I know about stuff like septic shock because for more than 20 years I was a transplant surgeon, and some of our patients got incredibly sick after surgery. So when I’m sitting in an I.C.U. in Omaha terrified that Natalie, my 17-year-old daughter, might die, I know what I’m talking about. I tell the nurse that Natalie needs to get another slug of intravenous fluids, and fast.
The nurse says she’ll call the doctor. Fifteen minutes later I find her in the lounge at a computer, and over her shoulder I see a screen full of makeup products. When I ask if we can get that fluid going, I startle her. She says she called the resident and told him the vital signs, but that he thought things were stable.
“He said to hold off for now,” she says.
“Get me two bags of saline. Now,” I tell her.
She says, “I’m calling my supervisor,” and she runs out of the lounge.
. . .
I know I shouldn’t be my daughter’s doctor. They taught us the problems with that during my first week in medical school.
. . .
But right now, I don’t care about any of that. I’m the one with experience taking care of really sick patients, and if I know she needs more fluids, she’s going to get them.
I break into the crash cart, a box on wheels full of stuff they use to resuscitate patients. I pull out two liters of saline solution and run both into Natalie’s IV in less than 20 minutes. Natalie’s pulse slows and her blood pressure rises. An hour later, after the nursing supervisor and on-call resident finally arrive, I’ve finished infusing a third liter. Natalie finally looks better.
This wasn’t the first time during Natalie’s illness eight years ago that I broke my promise to just be her dad. It started a week earlier when she came into the den and showed me the blood she’d coughed up. I suspect a father without my experience might have chalked it up to flu. Maybe because I was a transplant surgeon, and always considered the worst possible cause whenever a patient had a hiccup, I took her to the hospital. I was worried the blood meant she had a bacterial pneumonia, a bad one. And it did.
On the way to the hospital, Natalie took a deep breath and looked at me. “Am I going to die?” she asked.

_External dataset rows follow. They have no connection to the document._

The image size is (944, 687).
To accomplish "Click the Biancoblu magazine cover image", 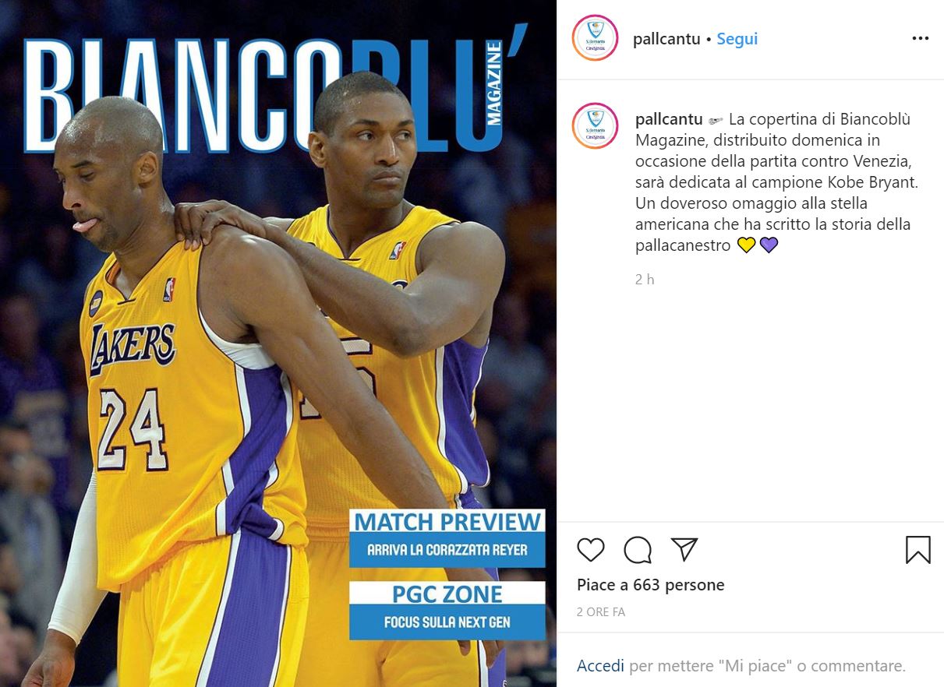I will pyautogui.click(x=278, y=344).
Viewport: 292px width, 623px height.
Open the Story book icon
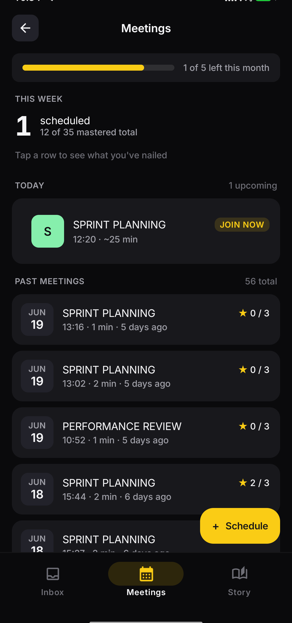point(240,573)
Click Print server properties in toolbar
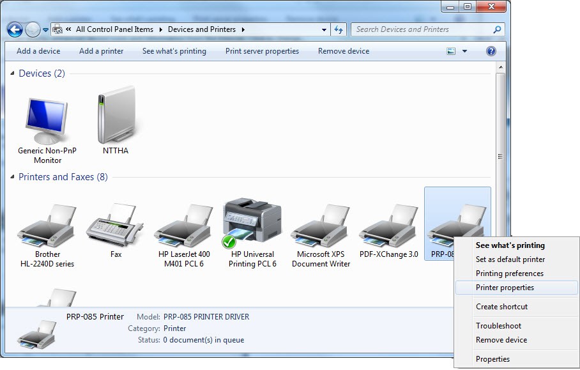 pyautogui.click(x=262, y=51)

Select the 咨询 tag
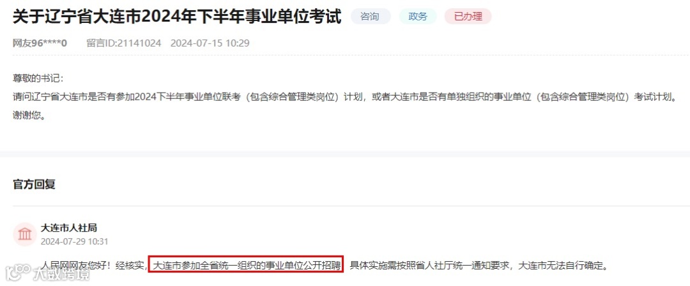pos(370,17)
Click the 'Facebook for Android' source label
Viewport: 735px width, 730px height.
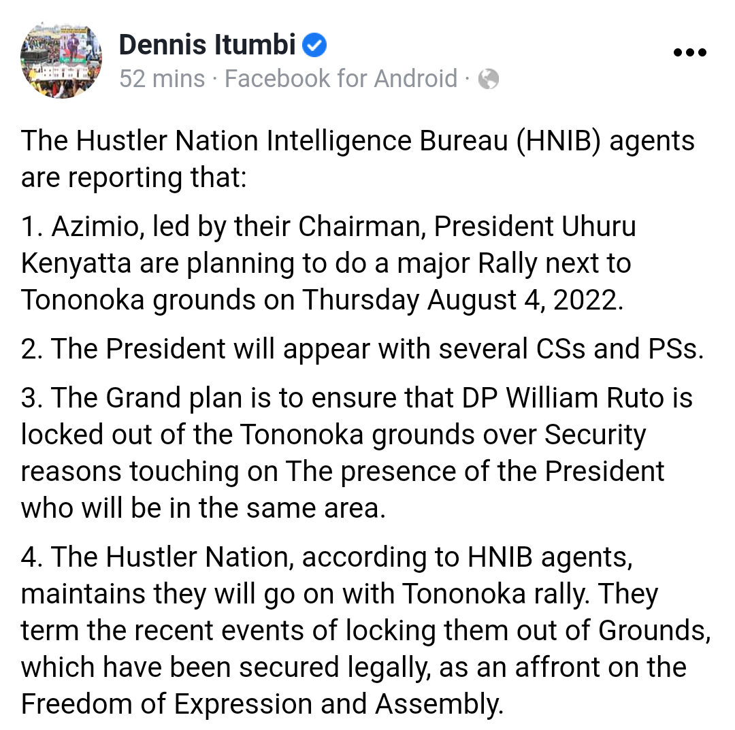tap(340, 79)
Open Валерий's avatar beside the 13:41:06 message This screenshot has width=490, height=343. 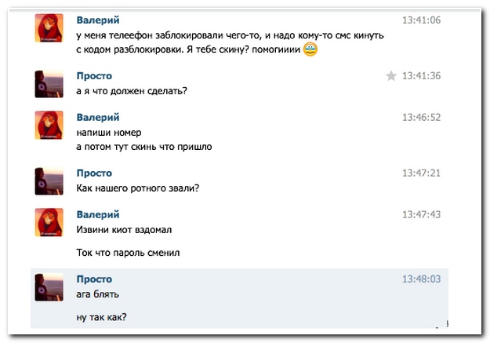click(49, 30)
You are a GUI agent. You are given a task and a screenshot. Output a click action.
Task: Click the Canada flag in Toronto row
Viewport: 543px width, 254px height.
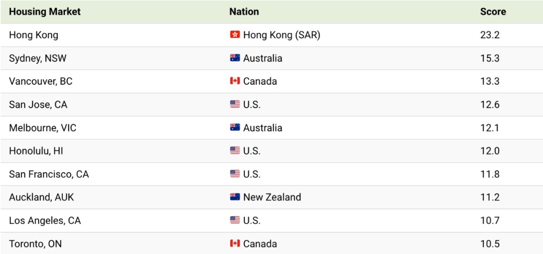coord(235,243)
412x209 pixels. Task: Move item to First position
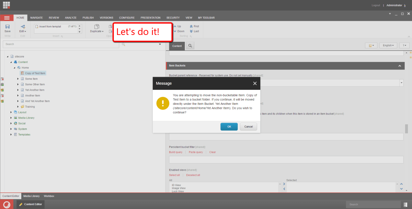coord(194,26)
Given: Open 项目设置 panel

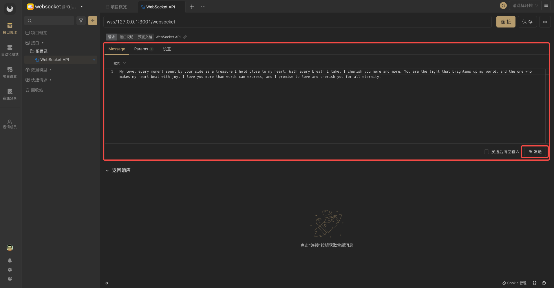Looking at the screenshot, I should (10, 72).
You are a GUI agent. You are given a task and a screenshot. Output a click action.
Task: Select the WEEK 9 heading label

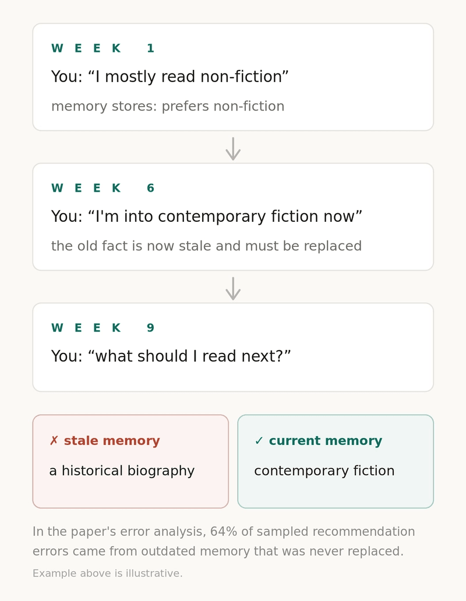click(x=103, y=328)
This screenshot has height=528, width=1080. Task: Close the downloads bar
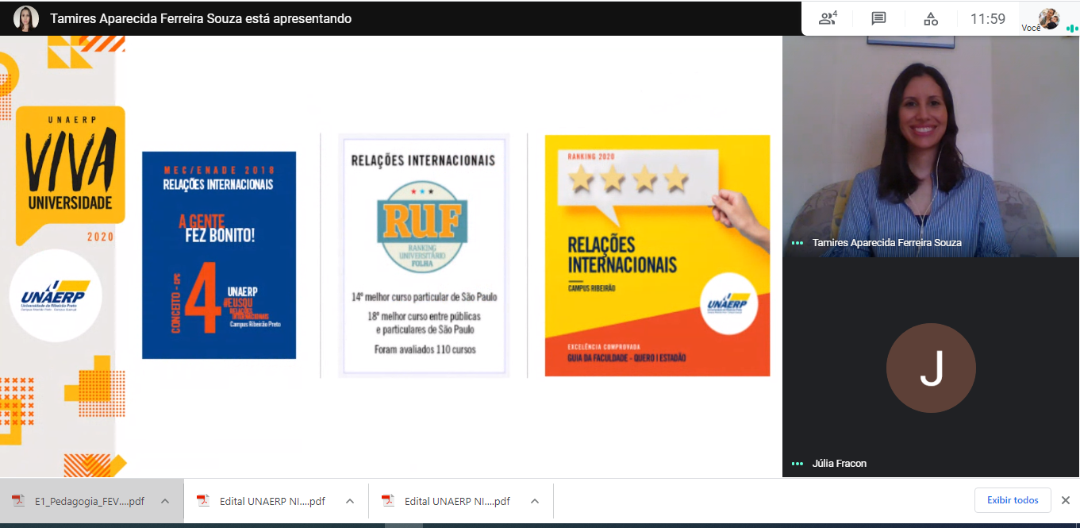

I’m convinced that she would have been dead before morning had I not been a doctor, and one who could recognize septic shock when it affected a normal teenager.

For the full commentary, see:
BUD SHAW. “A Doctor at His Daughter’s Hospital Bed.” The New York Times, SundayReview Section (Sun., SEPT. 6, 2015): 7.
(Note: ellipses added.)
(Note: the online version of the commentary has the date SEPT. 5, 2015.)

The commentary quoted above is adapted from the book:
Shaw, Bud. Last Night in the Or: A Transplant Surgeon’s Odyssey. New York: Plume, 2015.